Siviglia meraviglia, non ci sono altre parole per descrivere l’emozione di visitare questa città andalusa. Perfetta per le mezze stagioni, vi basteranno 3 o 4 giorni per visitarla, ne resterete incantati.

Raggiunta dai principali voli low cost e facile da raggiungere dall’aeroporto, Siviglia è una città che si può visitare a piedi. Per dormire su booking si trovano ottime occasioni, vi consiglio per la sua posizione l’hotel Maestranza, vicino alla Giralda.

Partite dall’Alcazar, il vecchio palazzo che vi farà viaggiare nel tempo. Dedicate qualche ora alla visita, ne vale davvero la pena tra giardini, fontane e vecchie stanze. I biglietti si possono acquistare prima online oppure mettendosi in fila (se possibile evitate le ore calde della giornata).

Tra i monumenti storici la cattedrale gotica – la terza chiesa più grande del mondo dove potete visitare la tomba di Cristoforo Colombo – e la torre della Giralda, simbolo di Siviglia, ex minareto della moschea sulla quale sorge la cattedrale trasformato oggi in campanile.

Dalla cima della Giralda (105 metri) potete ammirare i tetti di Siviglia e il Patio de los Naranjos della cattedrale.

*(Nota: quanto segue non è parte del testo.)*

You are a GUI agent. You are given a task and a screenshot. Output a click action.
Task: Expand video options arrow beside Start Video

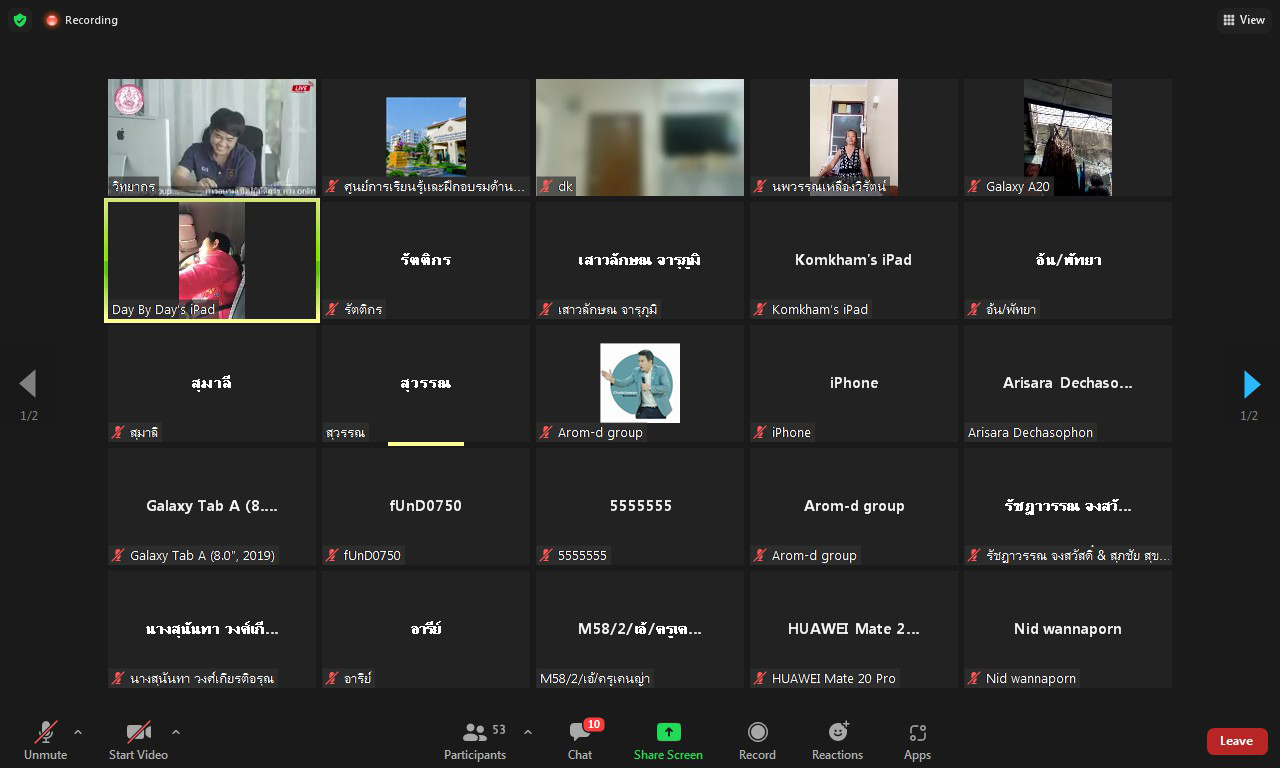tap(176, 732)
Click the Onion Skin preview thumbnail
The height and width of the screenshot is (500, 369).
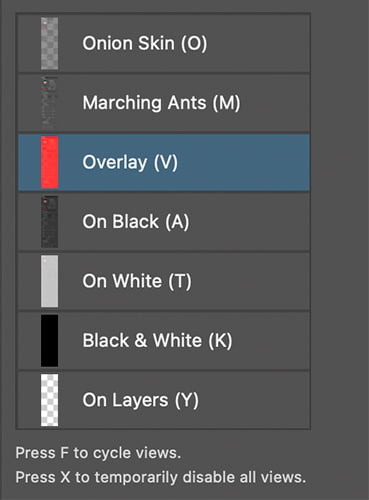coord(49,44)
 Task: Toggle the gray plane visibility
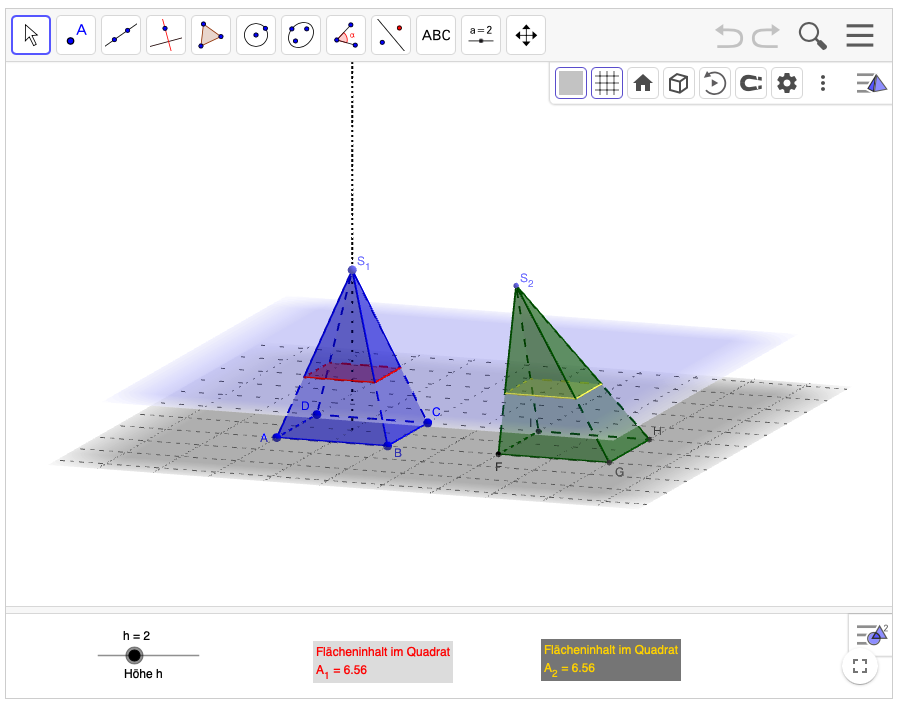click(x=570, y=83)
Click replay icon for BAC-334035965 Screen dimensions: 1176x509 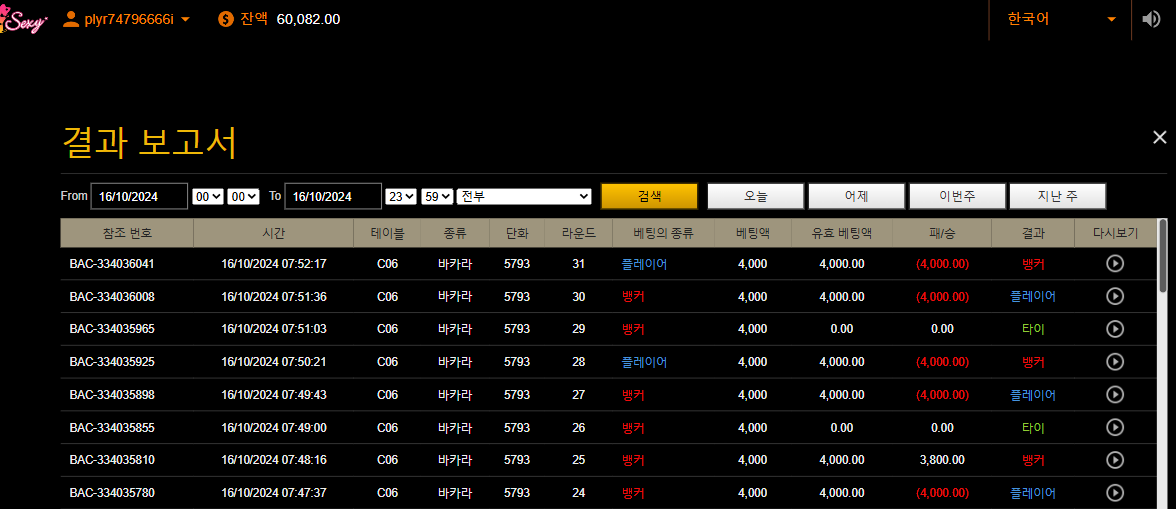pos(1115,329)
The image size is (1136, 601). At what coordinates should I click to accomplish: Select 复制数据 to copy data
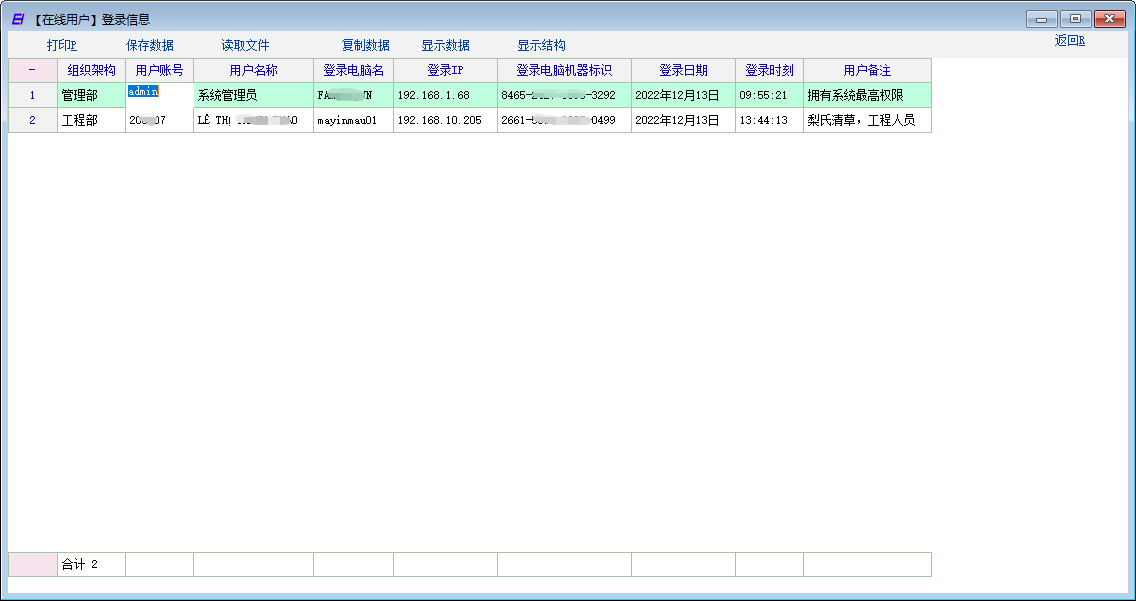click(x=365, y=45)
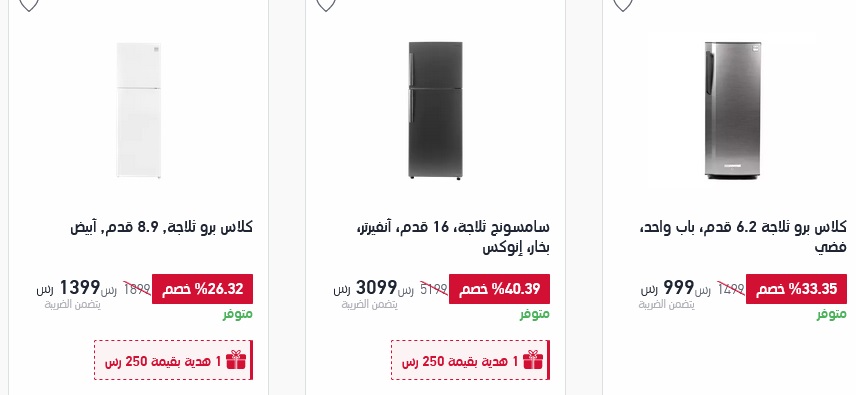Screen dimensions: 856x395
Task: Click gift box icon on Samsung card
Action: point(533,360)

Tra finestre e finestrelle mi sono innamorata di una casa all’ultimo piano di un palazzo che affaccia sulla piazza, chissà che un giorno non mi ritroviate là.

Imperdibile il Parco di Maria Luisa con la Plaza d’España, una piazza semicircolare di quasi 200 metri di diametro nella quale vi sentirete abbracciati. È stata costruita per l’esposizione ibero-americana del 1929; è orientata verso il Guadalquivir a simbolo dell’abbraccio della Spagna alle nuove colonie.

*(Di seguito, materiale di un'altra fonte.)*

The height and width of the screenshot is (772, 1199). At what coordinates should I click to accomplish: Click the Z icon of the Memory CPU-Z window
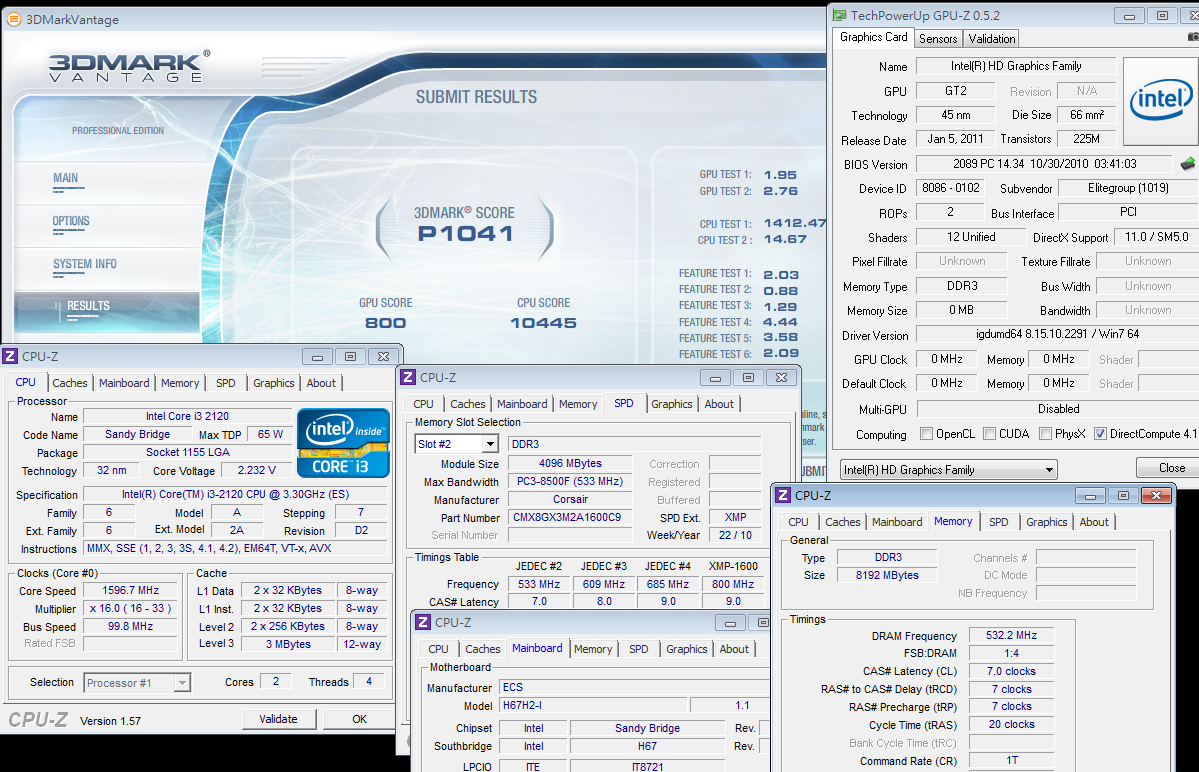[x=783, y=495]
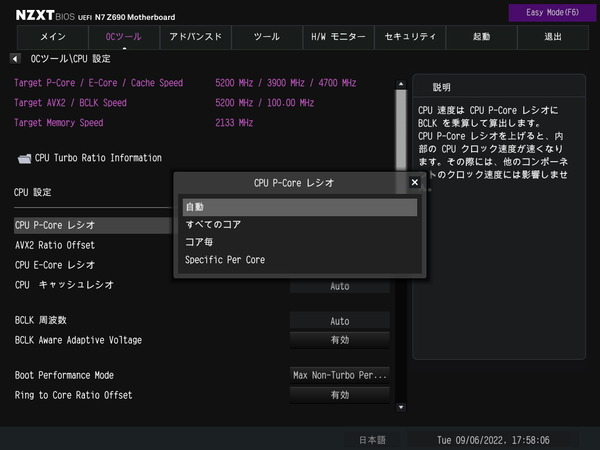The height and width of the screenshot is (450, 600).
Task: Select 自動 in the P-Core ratio list
Action: 299,207

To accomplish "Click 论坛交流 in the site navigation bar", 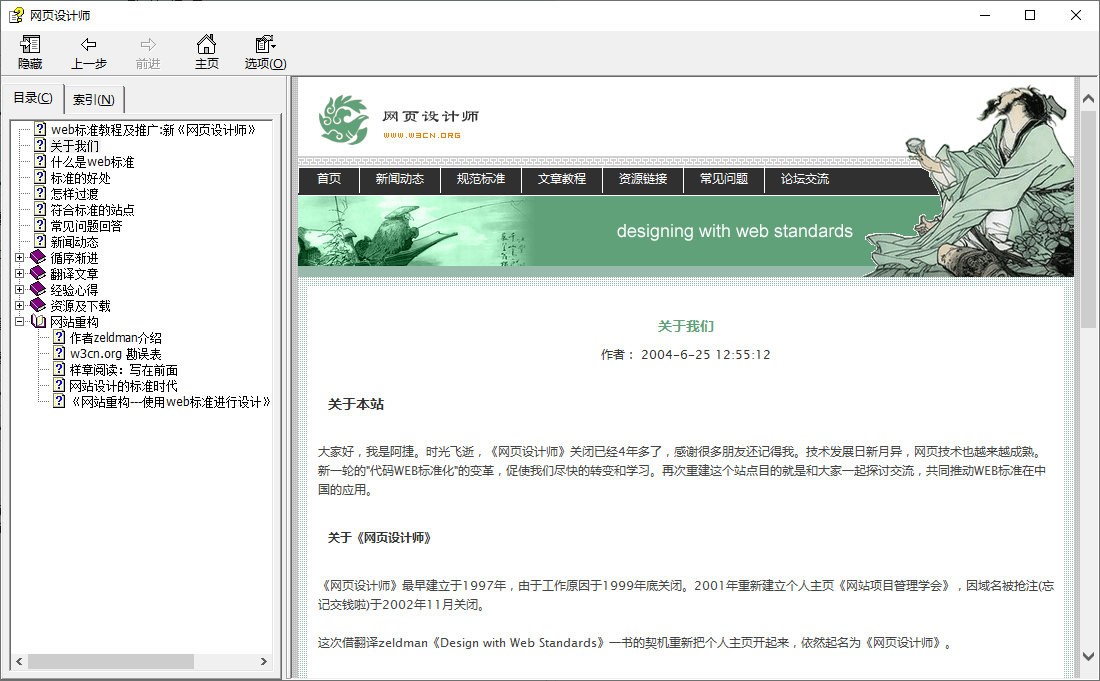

Azulejos, torri Art Decò, fiori, 4 ponti e un canale circolare navigabile riempiranno i vostri occhi di meraviglia: da qui è possibile fare un giro in carrozza per il parco e la città che vale la pena (non ha un costo eccessivo).

Per le serate tenetevi il quartiere di Triana, situato dalla parte opposta del fiume Guadalquivir: un tripudio di bar di tapas, musicisti nelle strade e gente di ogni età. Per un’esperienza autentica e unica di flamenco vi consiglio assolutamente Casa Anselma (Calle Pagés del Corro, 49). Prima delle 23.30 non troverete aperto, pochi posti a sedere in una bodega tipica dove una chitarra e Anselma vi faranno battere le mani a ritmo di flamenco ed entrare a contatto con la Siviglia e la “gente de Triana”. Un’emozione davvero forte che vi resterà impressa.

Per tapear –rigorosamente alla barra del bar – la Bodega Santa Cruz, las Columnas.

È disponibile anche un tour guidato della città ad offerta libera, trovate informazioni al Tourist point davanti alla Cattedrale.